The TDengine Data Model
To clearly explain the concepts of time-series data and facilitate the writing of example programs, the TDengine documentation uses smart meters as an example. These example smart meters can collect three metrics: current, voltage, and phase. In addition, each smart meter also has two static attributes: location and group ID. The data collected by these smart meters is shown in the table below.
Device ID | Timestamp | Current | Voltage | Phase | Location | Group ID |
---|---|---|---|---|---|---|
d1001 | 1538548685000 | 10.3 | 219 | 0.31 | California.SanFrancisco | 2 |
d1002 | 1538548684000 | 10.2 | 220 | 0.23 | California.SanFrancisco | 3 |
d1003 | 1538548686500 | 11.5 | 221 | 0.35 | California.LosAngeles | 3 |
d1004 | 1538548685500 | 13.4 | 223 | 0.29 | California.LosAngeles | 2 |
d1001 | 1538548695000 | 12.6 | 218 | 0.33 | California.SanFrancisco | 2 |
d1004 | 1538548696600 | 11.8 | 221 | 0.28 | California.LosAngeles | 2 |
d1002 | 1538548696650 | 10.3 | 218 | 0.25 | California.SanFrancisco | 3 |
d1001 | 1538548696800 | 12.3 | 221 | 0.31 | California.SanFrancisco | 2 |
These smart meters collect data based on external trigger events or preset periods, ensuring the continuity and temporality of the data, thus forming a continuously updated data stream.
Basic Concepts
Metric
A metric refers to a physical quantity, such as current, voltage, or temperature, obtained from a sensor, device, or other data collection point.
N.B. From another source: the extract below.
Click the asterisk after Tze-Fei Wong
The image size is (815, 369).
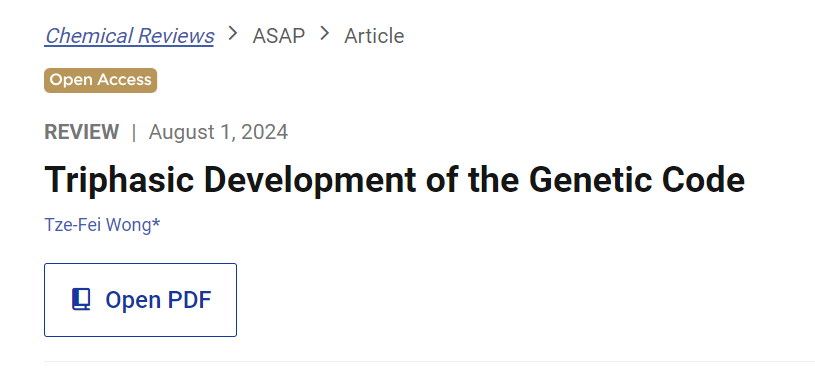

Since these physical quantities change over time, the types of data collected are diverse, including integers, floating-point numbers, and strings. As time passes, the stored data will continue to grow. For example, in smart meters, current, voltage, and phase are typical metrics collected.
Tag
A tag refers to a static attribute associated with a sensor, device, or other data collection point. These are attributes that do not change over time, such as device model, color, or location. The data type of tags can be any type. Although tags themselves are static, in practical applications, you may need to modify, delete, or add tags. Unlike quantities collected, the amount of tag data stored remains relatively stable over time and does not show a significant growth trend. In the example of smart meters, location and group ID are typical tags.
Data Collection Point
A data collection point (DCP) refers to a hardware or software device responsible for collecting metrics at a certain preset time period or when triggered by specific events. A data collection point can collect one or more quantities at the same time, but these quantities are obtained at the same moment and have the same timestamp. Complex structured devices typically include multiple data collection points, each with different collection cycles, and they operate independently without interference. For example, a car might have a dedicated data collection point for collecting location information, some for monitoring engine status, and others focused on monitoring the interior environment. Thus, a car could contain three different types of data collection points. In the example of smart meters, identifiers such as d1001, d1002, and d1003 represent different data collection points.
Table
Given that the time-series data collected from DCPs is usually structured, TDengine uses the traditional relational database model to manage data. At the same time, to fully utilize the characteristics of time-series data, TDengine adopts a "one table per device" design, requiring a separate table for each data collection point. For example, if there are millions of smart meters, a corresponding number of tables need to be created in TDengine. In the example data of smart meters, the smart meter with device ID d1001 corresponds to a table in TDengine, and all the time-series data collected by this meter is stored in this table. This design approach retains the usability of relational databases while fully utilizing the unique advantages of time-series data:
-
Since the data generation process at different data collection points is completely independent, and each data collection point has a unique data source, there is only one writer per table. This allows for lock-free data writing, significantly increasing the write speed.
-
For a data collection point, the data it generates is in chronological order, so the write operation can be implemented in an append-only manner, further greatly enhancing the data writing speed.
-
The data from a data collection point is stored continuously in blocks. Thus, reading data from a specific time period can significantly reduce random read operations, dramatically improving the speed of data reading and querying.
-
Within a data block, columnar storage is used, and different compression algorithms can be applied to different data types to improve the compression ratio. Moreover, since the rate of data collection changes is usually slow, the compression ratio will be higher.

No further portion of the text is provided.